The following entries should be restated word for word, pictures excluded.

(INFORMATION PROVIDED begins)

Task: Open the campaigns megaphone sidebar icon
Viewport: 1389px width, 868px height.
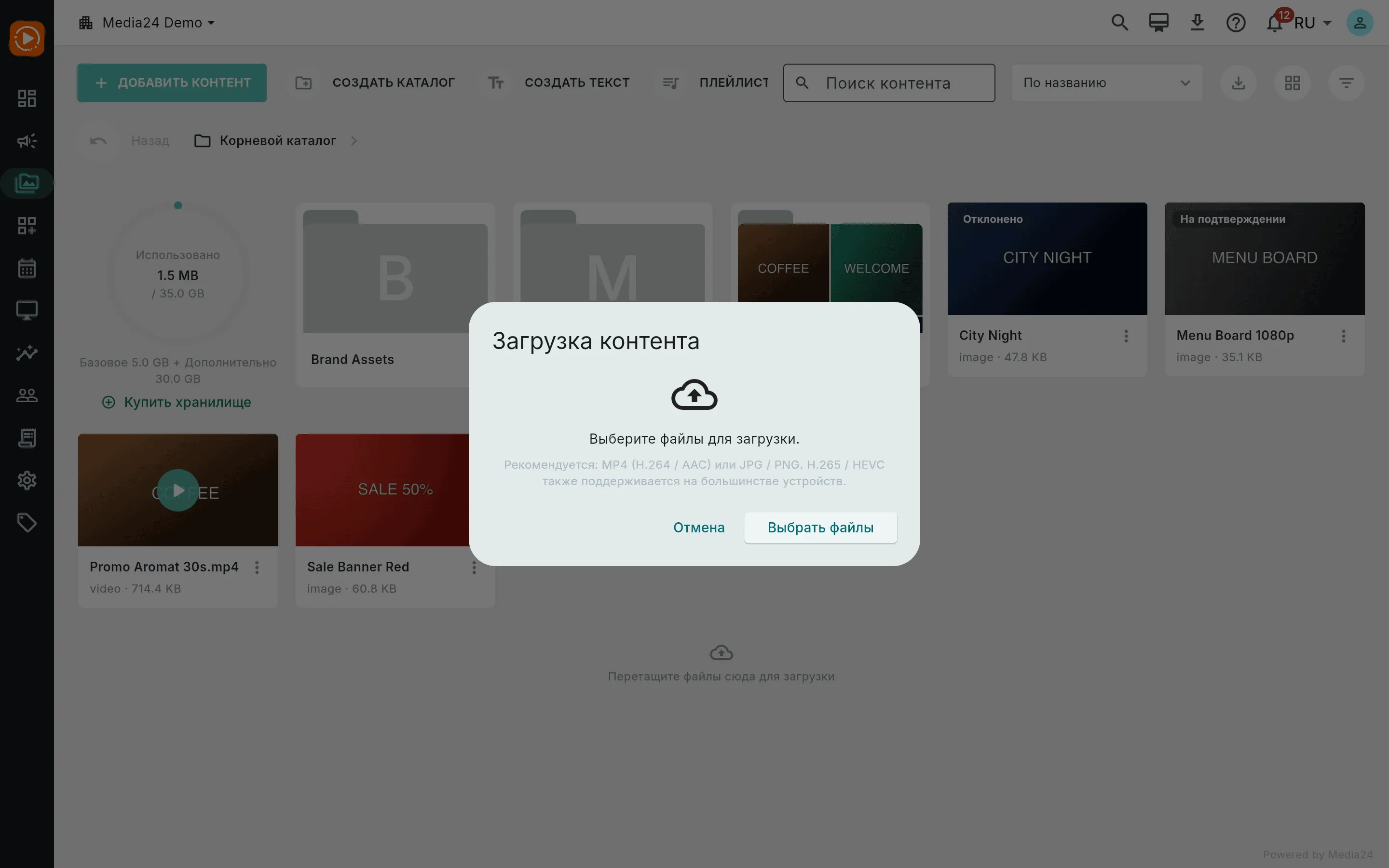Action: [27, 141]
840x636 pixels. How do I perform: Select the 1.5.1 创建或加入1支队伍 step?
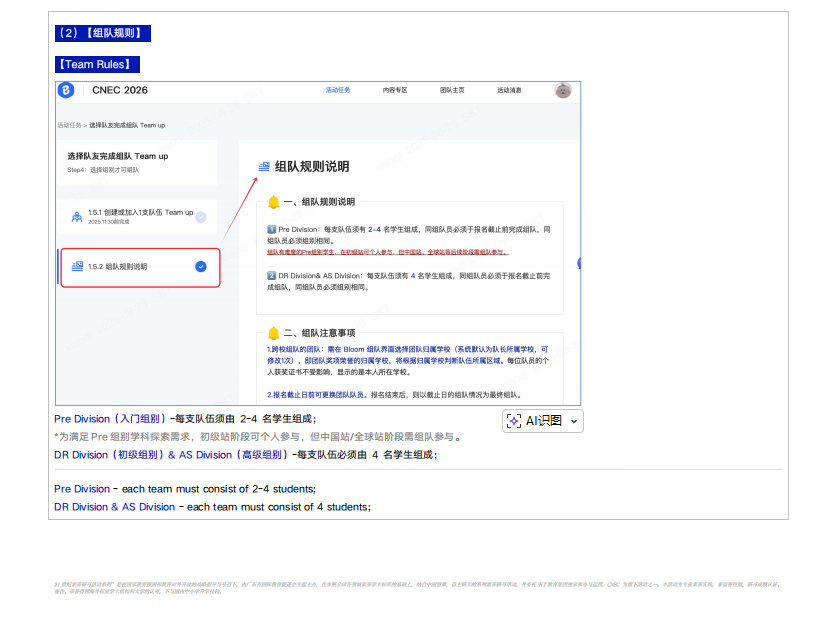point(139,216)
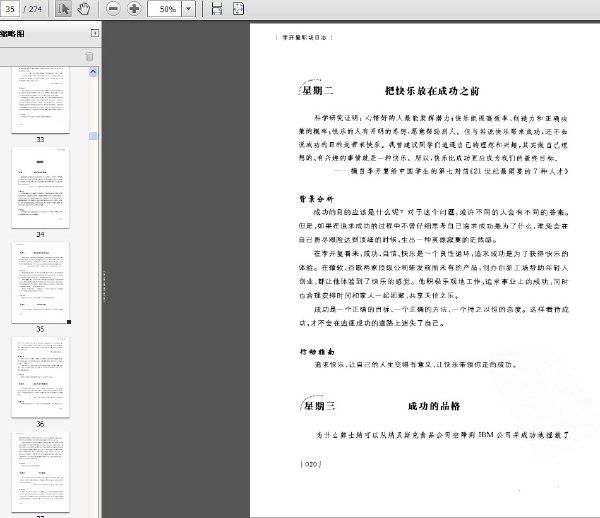Image resolution: width=600 pixels, height=518 pixels.
Task: Zoom in with the plus button
Action: 134,8
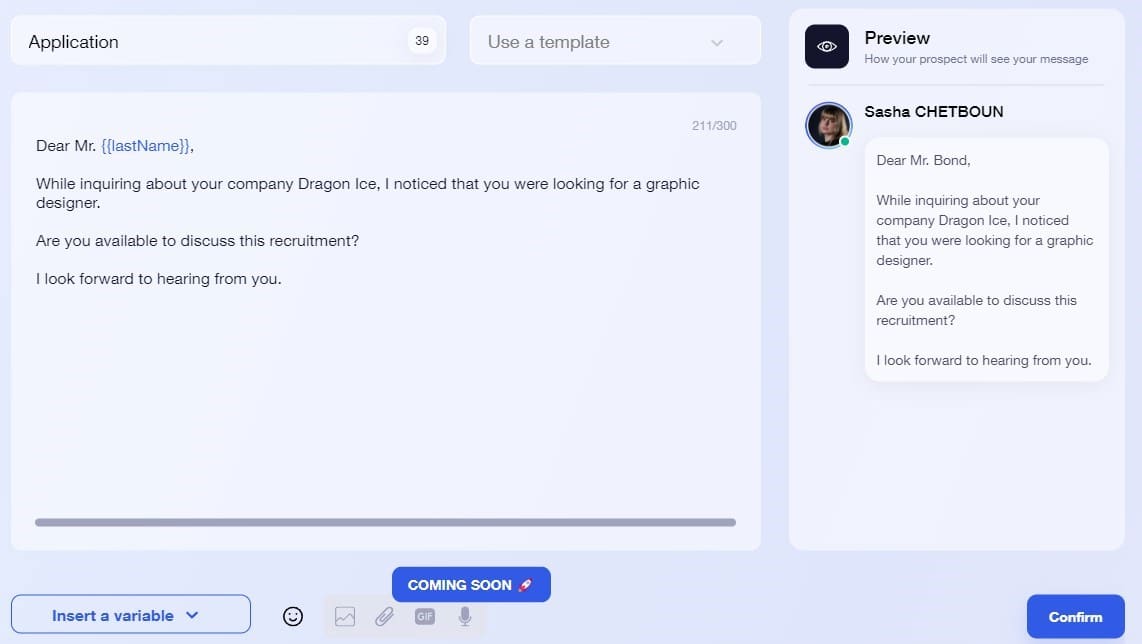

(INFORMATION PROVIDED ends)

*RESULT BELOW*.
Task: Open the campaigns megaphone sidebar icon
Viewport: 1389px width, 868px height.
Action: [27, 141]
840x636 pixels. How do I perform: Select the 1.5.1 创建或加入1支队伍 step?
point(139,216)
Image resolution: width=600 pixels, height=518 pixels.
Task: Zoom in with the plus button
Action: 134,8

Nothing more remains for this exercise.